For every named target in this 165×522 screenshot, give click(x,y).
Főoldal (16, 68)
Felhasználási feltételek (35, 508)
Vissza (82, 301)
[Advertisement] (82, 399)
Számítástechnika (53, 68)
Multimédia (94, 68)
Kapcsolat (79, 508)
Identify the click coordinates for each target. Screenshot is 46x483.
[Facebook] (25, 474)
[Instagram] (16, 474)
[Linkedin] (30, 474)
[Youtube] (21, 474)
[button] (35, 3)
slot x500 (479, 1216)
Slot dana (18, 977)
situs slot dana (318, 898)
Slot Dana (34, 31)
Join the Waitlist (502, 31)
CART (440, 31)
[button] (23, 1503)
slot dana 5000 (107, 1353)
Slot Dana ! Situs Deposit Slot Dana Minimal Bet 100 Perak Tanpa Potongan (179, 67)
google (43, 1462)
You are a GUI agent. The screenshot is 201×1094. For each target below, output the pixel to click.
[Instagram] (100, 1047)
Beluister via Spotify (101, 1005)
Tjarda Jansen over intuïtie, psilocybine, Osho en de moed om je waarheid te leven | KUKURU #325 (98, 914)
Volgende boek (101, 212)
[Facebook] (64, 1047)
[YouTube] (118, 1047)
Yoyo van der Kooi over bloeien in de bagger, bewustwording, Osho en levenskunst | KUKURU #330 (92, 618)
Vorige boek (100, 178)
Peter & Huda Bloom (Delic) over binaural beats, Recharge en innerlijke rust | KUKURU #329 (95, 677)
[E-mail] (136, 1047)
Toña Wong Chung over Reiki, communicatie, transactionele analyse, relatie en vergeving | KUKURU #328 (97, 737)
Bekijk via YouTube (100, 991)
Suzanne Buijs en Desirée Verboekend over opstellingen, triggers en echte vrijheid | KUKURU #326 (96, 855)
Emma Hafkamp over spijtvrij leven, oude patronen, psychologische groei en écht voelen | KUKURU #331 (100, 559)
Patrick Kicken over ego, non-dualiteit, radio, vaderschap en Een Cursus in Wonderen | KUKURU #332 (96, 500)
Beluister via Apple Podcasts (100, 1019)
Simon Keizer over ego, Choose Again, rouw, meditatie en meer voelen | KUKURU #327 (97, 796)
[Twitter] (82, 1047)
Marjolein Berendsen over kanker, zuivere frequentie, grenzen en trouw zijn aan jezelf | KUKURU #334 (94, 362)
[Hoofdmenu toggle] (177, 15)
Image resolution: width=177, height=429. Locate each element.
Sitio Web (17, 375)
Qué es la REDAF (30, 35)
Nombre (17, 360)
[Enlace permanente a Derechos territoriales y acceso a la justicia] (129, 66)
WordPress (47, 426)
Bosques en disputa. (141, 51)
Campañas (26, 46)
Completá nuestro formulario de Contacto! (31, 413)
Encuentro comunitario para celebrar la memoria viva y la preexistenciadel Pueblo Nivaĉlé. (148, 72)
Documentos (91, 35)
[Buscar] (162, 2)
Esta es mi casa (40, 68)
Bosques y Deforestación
########################################
■ **Given instruction**
Reproduce every item above verbatim, preserving the original line order and formatting.

■ **Complete output**
For every named target in this 165×522 screenshot, give click(x,y).
Főoldal (16, 68)
Felhasználási feltételek (35, 508)
Vissza (82, 301)
[Advertisement] (82, 399)
Számítástechnika (53, 68)
Multimédia (94, 68)
Kapcsolat (79, 508)
Identify the click coordinates for each target. Screenshot is 46x483.
[Facebook] (25, 474)
[Instagram] (16, 474)
[Linkedin] (30, 474)
[Youtube] (21, 474)
[button] (35, 3)
slot x500 (479, 1216)
Slot dana (18, 977)
situs slot dana (318, 898)
Slot Dana (34, 31)
Join the Waitlist (502, 31)
CART (440, 31)
[button] (23, 1503)
slot dana 5000 (107, 1353)
Slot Dana ! Situs Deposit Slot Dana Minimal Bet 100 Perak Tanpa Potongan (179, 67)
google (43, 1462)
You are a GUI agent. The screenshot is 201×1094. For each target below, output the pixel to click.
[Instagram] (100, 1047)
Beluister via Spotify (101, 1005)
Tjarda Jansen over intuïtie, psilocybine, Osho en de moed om je waarheid te leven | KUKURU #325 (98, 914)
Volgende boek (101, 212)
[Facebook] (64, 1047)
[YouTube] (118, 1047)
Yoyo van der Kooi over bloeien in de bagger, bewustwording, Osho en levenskunst | KUKURU #330 (92, 618)
Vorige boek (100, 178)
Peter & Huda Bloom (Delic) over binaural beats, Recharge en innerlijke rust | KUKURU #329 (95, 677)
[E-mail] (136, 1047)
Toña Wong Chung over Reiki, communicatie, transactionele analyse, relatie en vergeving | KUKURU #328 (97, 737)
Bekijk via YouTube (100, 991)
Suzanne Buijs en Desirée Verboekend over opstellingen, triggers en echte vrijheid | KUKURU #326 (96, 855)
Emma Hafkamp over spijtvrij leven, oude patronen, psychologische groei en écht voelen | KUKURU #331 (100, 559)
Patrick Kicken over ego, non-dualiteit, radio, vaderschap en Een Cursus in Wonderen | KUKURU #332 (96, 500)
Beluister via Apple Podcasts (100, 1019)
Simon Keizer over ego, Choose Again, rouw, meditatie en meer voelen | KUKURU #327 (97, 796)
[Twitter] (82, 1047)
Marjolein Berendsen over kanker, zuivere frequentie, grenzen en trouw zijn aan jezelf | KUKURU #334 (94, 362)
[Hoofdmenu toggle] (177, 15)
Image resolution: width=177, height=429. Locate each element.
Sitio Web (17, 375)
Qué es la REDAF (30, 35)
Nombre (17, 360)
[Enlace permanente a Derechos territoriales y acceso a la justicia] (129, 66)
WordPress (47, 426)
Bosques en disputa. (141, 51)
Campañas (26, 46)
Completá nuestro formulario de Contacto! (31, 413)
Encuentro comunitario para celebrar la memoria viva y la preexistenciadel Pueblo Nivaĉlé. (148, 72)
Documentos (91, 35)
[Buscar] (162, 2)
Esta es mi casa (40, 68)
Bosques y Deforestación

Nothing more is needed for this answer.